吴冠英先生的工作态度十分认真,他创作历史画卷不搞臆造,孜孜不倦地追求每一个细节的根据,牢牢地把握着 “细节决定成败” 。记得,他当时还提出过 “张衡有没有子女?” 的怪问题,弄得我们一头茫然。
两三个月后我在电话里告知他:有。
《后汉书》等史料中是只字未提的,但从《晋书•列传第六十》中查到一个信息:西晋的张辅( ? ——305)是张衡170多年后的一位晚辈。张辅曾任过秦州刺史,年轻时颇有才干,著文评史,并有惩治豪强、肃清朝风的事迹。吴冠英得知这个信息,放心了。事后我们才从画中明白了他的心结:他在图画中增加了一个稚气未脱的小朋友,红红的脸蛋、大大的眼睛,兴味盎然地抓着蟾蜍听响声。这里有个史实细节:孩子的衣服是淡紫色的!那是东汉时期惟贵族衣服才许可穿戴的衣服颜色。
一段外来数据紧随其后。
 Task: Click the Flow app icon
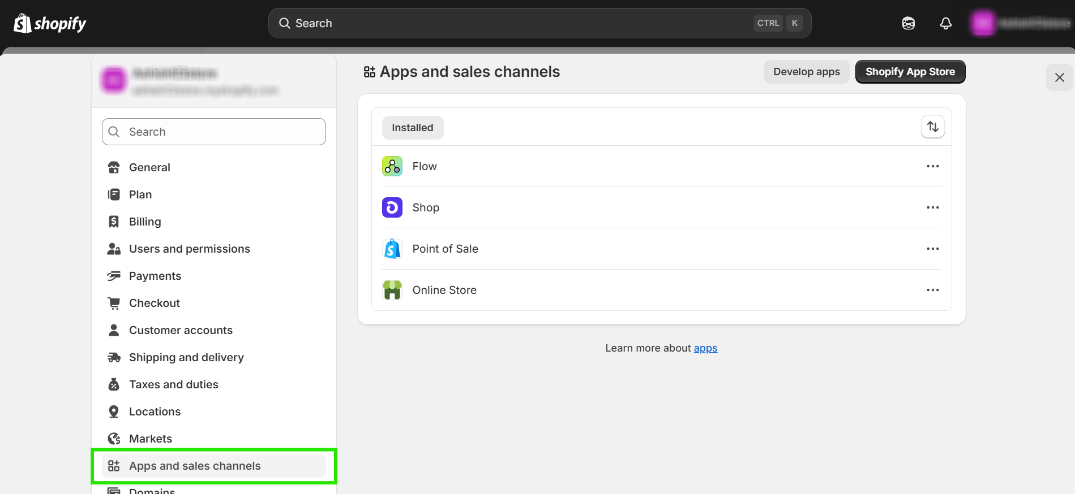pyautogui.click(x=392, y=166)
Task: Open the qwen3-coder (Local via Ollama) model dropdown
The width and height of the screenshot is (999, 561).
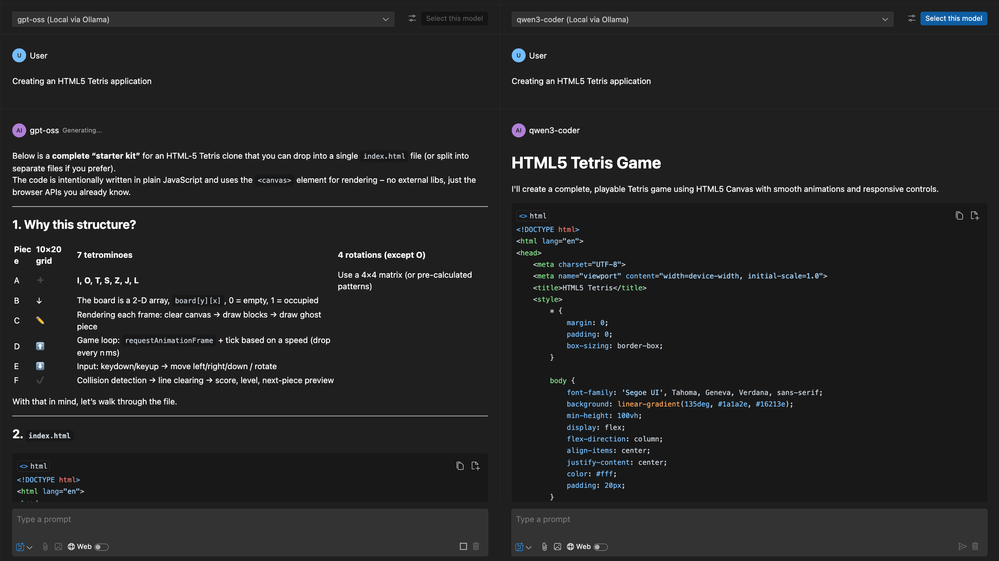Action: pos(702,19)

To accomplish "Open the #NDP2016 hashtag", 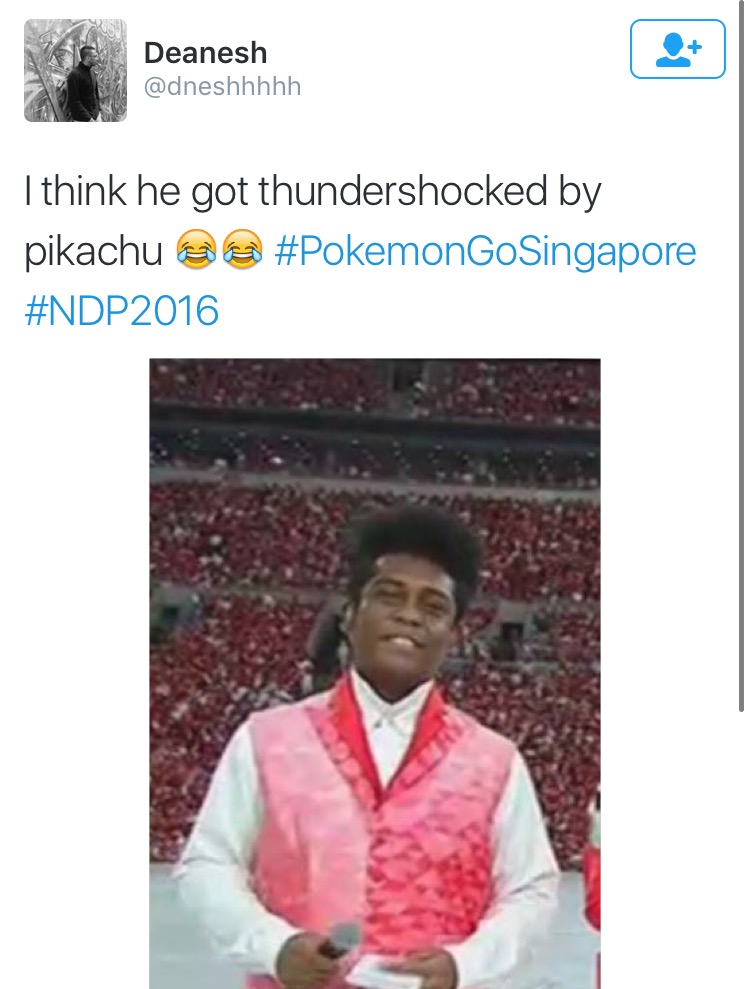I will [x=122, y=310].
引申一步,东汉的灵台是和明堂、辟雍、太学一起位于京师南郊的,灵台是天子通达天地、占卜凶吉的神圣地方,一般人不可能进入,也不会有女眷和孩子。不过,正值地动仪的龙首吐铜丸、“京师学者皆咸其怪”的紧张时刻,作为领导人的张衡自然不得不匆忙携子赶来……于是,情理中的故事又多了一层光鲜的色彩。吴冠英先生的这一笔,真绝。
坦率地讲,新画作的科学关键是吊灯。
张衡的吊灯就是牛顿的苹果。
“地震没地震,抬头看吊灯” ,吊灯晃了,肯定是地震。吊灯没晃,要么不是地震,要么地震很远很小。悬挂物对地震反应的这个特点,是诞生张衡科学思想的物质基础。道理在于,所有非地震的地面振动都是以垂直方向的颤抖、颠簸为主的,自然界中唯有地震是以地面的水平摇晃、摆动为主的,这是由于地震震源是一种特殊的剪切位错所造成的。对这个科学问题,吴先生有过一个深入理解、逐渐明白的过程。他懂了,艺术品就活了。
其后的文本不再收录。